▶ _QUESTIONS_:
A - List every person named in the passage about the federal debt talks, in the order they first appear.
B - In the passage about the federal debt talks, copy out the words between "One of their" and "next few days.", inclusive.
C - Write the next part of the passage about the federal debt talks, starting after its last sentence.

In recent weeks the White House and Congress had hoped for a major deal to reduce the federal debt, which now exceeds $16 trillion. They have discussed spending cuts, steps toward a tax overhaul and changes to entitlement programs and ways to address the debt ceiling.

With time growing short, however, the parties are now discussing a scaled-back agreement ahead of next week's deadline.

One of their likely topics: the fate of the George W. Bush tax cuts, which are due to expire at the end of the year, leading to a rise in income tax rates for all Americans.

Obama has proposed extending the Bush tax rates for most Americans, but ending them for those who make more than $250,000; he has also discussed increasing that threshold to $400,000 a year as part of a larger deal to reduce the debt.

Many Republicans oppose any rise in income tax rates, though Boehner has offered to end the Bush tax cuts for those who make more than $1 million a year.

The president also wants an extension of unemployment benefits that are set to run over the next few days.

Hutchison, the Republican senator from Texas, said she could personally support a deal that raises rates on high earners in the $500,000-per-year-and-above threshold, but cautioned there was no consensus yet.

In the meantime, some officials are already talking about what happens after the country goes over the cliff on Tuesday, New Year's Day.

"It looks like that is where we're headed," Reid said on Thursday, if only because so little time is left before the end of the year.

Lawmakers are now starting to say that the next Congress β€” the one that will be sworn in Jan. 3 β€” will have to work on a debt-reduction deal, including legislation to deal retroactively with the tax increases that take effect on Jan. 1.

▶ _DATA TO EXAMINE_:
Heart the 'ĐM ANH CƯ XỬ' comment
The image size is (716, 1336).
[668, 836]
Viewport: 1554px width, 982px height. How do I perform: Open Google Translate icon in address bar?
* * *
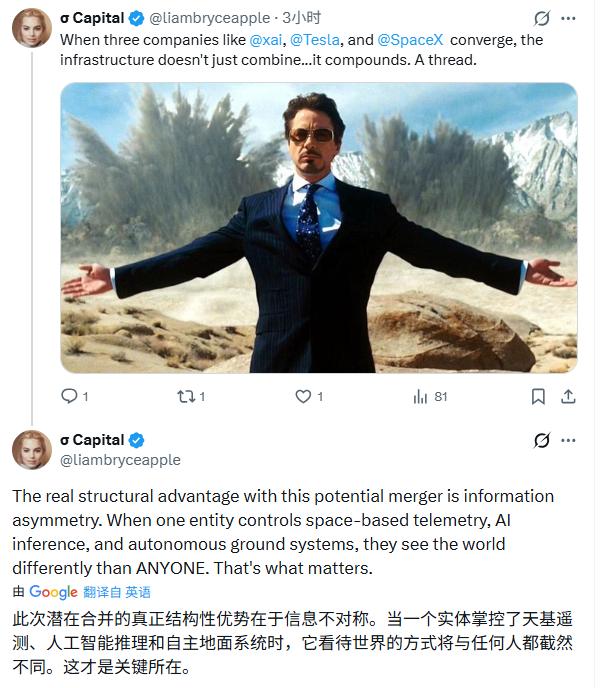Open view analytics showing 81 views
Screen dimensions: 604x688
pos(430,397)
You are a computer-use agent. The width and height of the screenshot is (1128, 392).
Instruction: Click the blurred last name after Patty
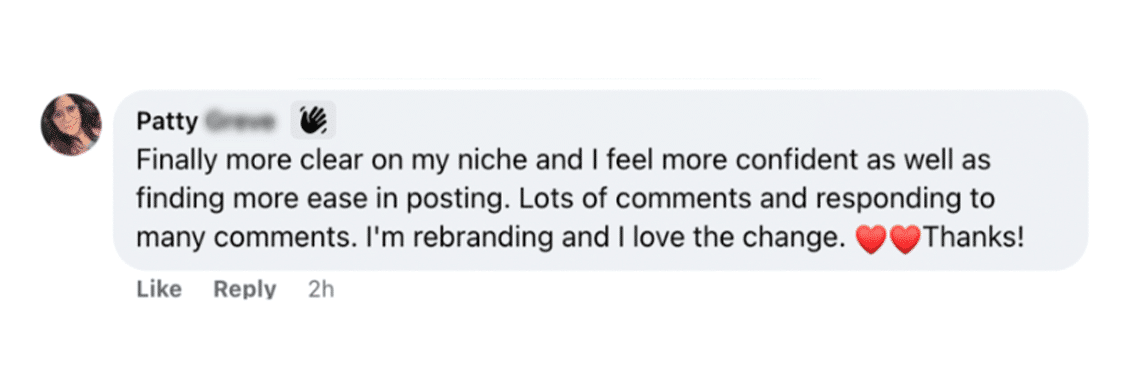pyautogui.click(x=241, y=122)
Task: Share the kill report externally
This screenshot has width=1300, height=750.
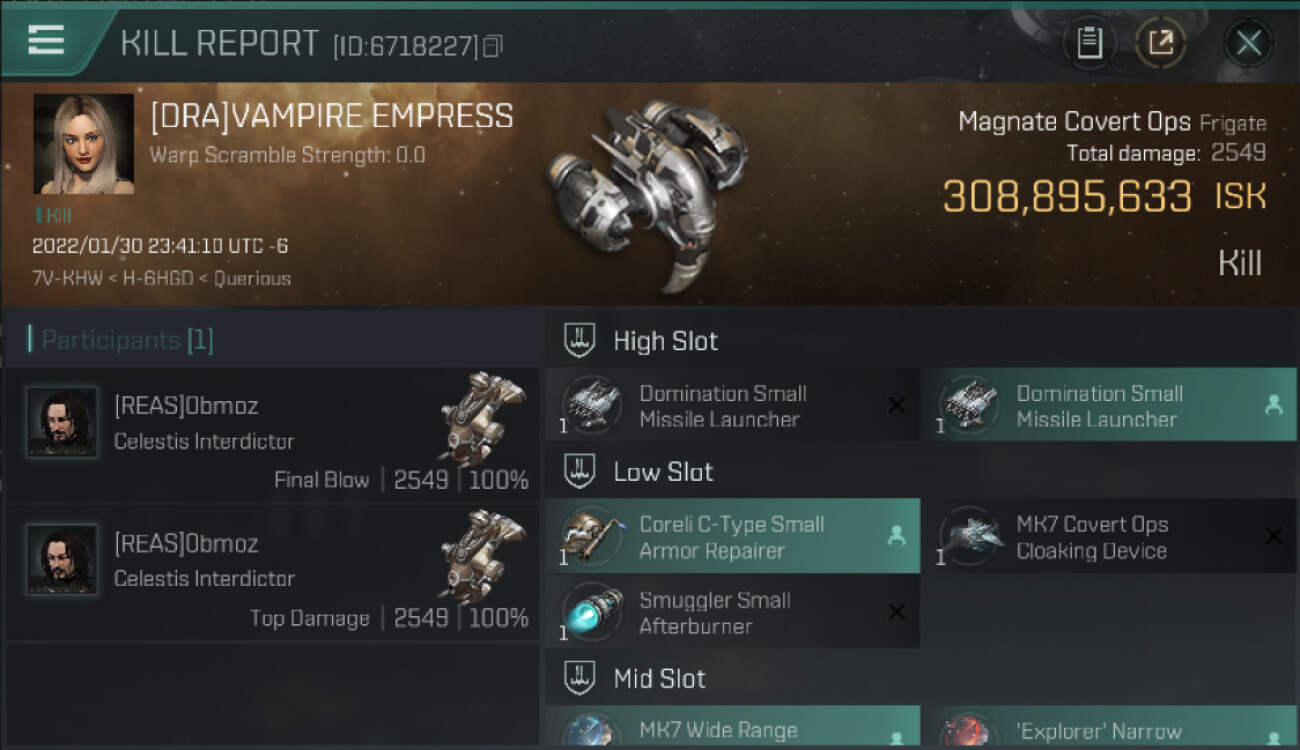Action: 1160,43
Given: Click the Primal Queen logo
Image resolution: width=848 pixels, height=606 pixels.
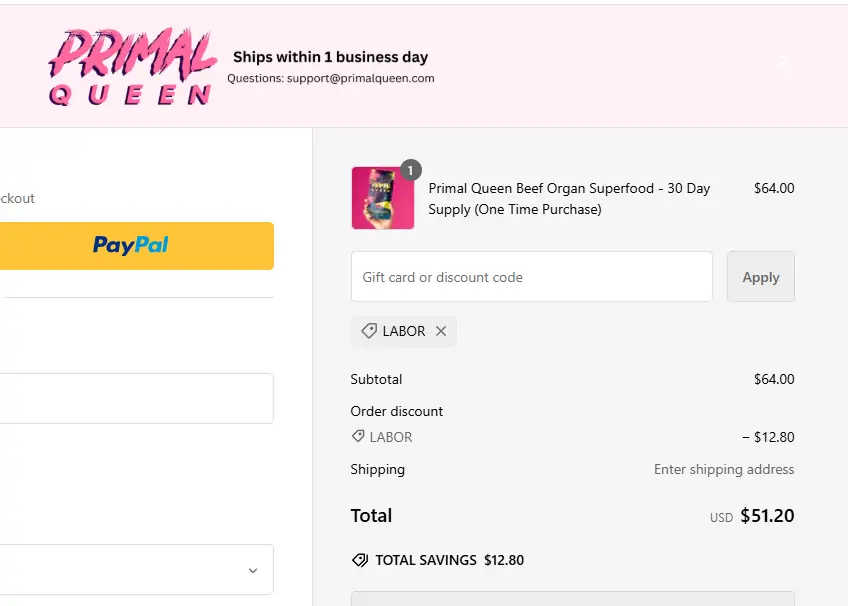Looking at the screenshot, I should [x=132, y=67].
---
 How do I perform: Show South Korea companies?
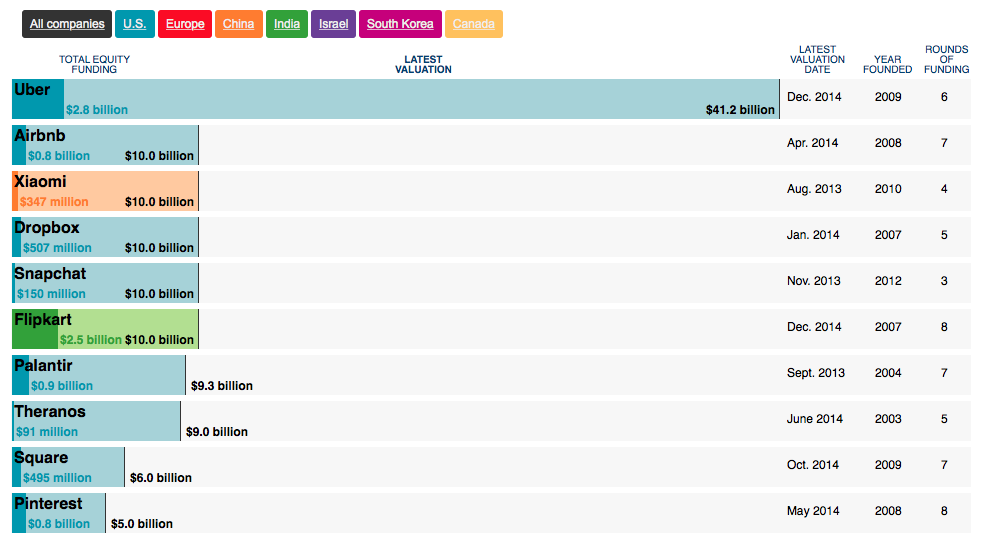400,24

▶ _ANSWERS TO THE EXERCISE_:
A - George W. Bush, Obama, Boehner, Hutchison, Reid

B -
One of their likely topics: the fate of the George W. Bush tax cuts, which are due to expire at the end of the year, leading to a rise in income tax rates for all Americans.

Obama has proposed extending the Bush tax rates for most Americans, but ending them for those who make more than $250,000; he has also discussed increasing that threshold to $400,000 a year as part of a larger deal to reduce the debt.

Many Republicans oppose any rise in income tax rates, though Boehner has offered to end the Bush tax cuts for those who make more than $1 million a year.

The president also wants an extension of unemployment benefits that are set to run over the next few days.

C -
One advantage of this approach: Senate and House members in the next Congress would be able to argue next year that they are voting to cut taxes; the tax hikes would already be in effect.

Reid blamed Boehner and the Republican-run House, saying they have refused to even vote on plans to reduce the debt with higher taxes on the wealthy as well as budget cuts.

Boehner said it's up to Reid and the Senate Democrats to act on measures passed by the House that emphasize reduced spending.

After the Friday meeting at the White House, some senior administration officials β€” including Geithner and top adviser Valerie Jarrett β€” will conduct a conference call with business leaders to discuss fiscal cliff issues; Obama himself will not be on the call.

Despite the partisan impasse, there is overwhelming agreement on Capitol Hill that Washington will at least extend the current tax rates for the majority of Americans. "It'll get resolved, and most Americans, almost all Americans, won't pay higher taxes next year," said Sen. Lamar Alexander, R-Tenn.

What remains uncertain is whether Congress will send legislation to the president before the Dec. 31 "fiscal cliff" deadline, or in the days or weeks after when the tax rates have expired. "That'll either be settled this weekend by our votes or it'll be settled after the first of the year," Alexander said.

Efforts to achieve a broad deficit reduction deal are all but gone, said Alexander and Sen. Bob Corker, R-Tenn., who outlined their proposal Friday to deal with the next budgetary crisis facing Washington β€” a vote to raise the $16.4 trillion debt ceiling, the nation's borrowing authority.

"Unfortunately for America, the next line in the sand is going to be the debt ceiling," said Corker, who outlined a GOP proposal to raise the debt ceiling by $1 trillion in exchange for entitlement changes to Medicare, Social Security and Medicaid.

Corker said he believes the White House meeting is for "optics" and will not produce any significant bipartisan agreement. He said senators, during a series of votes Friday, were discussing on the floor how to bring up a bill to address the immediate fiscal issues of expiring tax rates and spending cuts.

Corker levied a harsh critique of the president and his congressional colleagues. "It's pretty apparent that we're not going to do what we've been called to do," he said, "I think that every American should be disgusted with all of Washington. … And it's a shame that we are where we are, and candidly, that our economy is not going to be what it could have been the first quarter of this year if we had just done the work that we were supposed to do by this year end."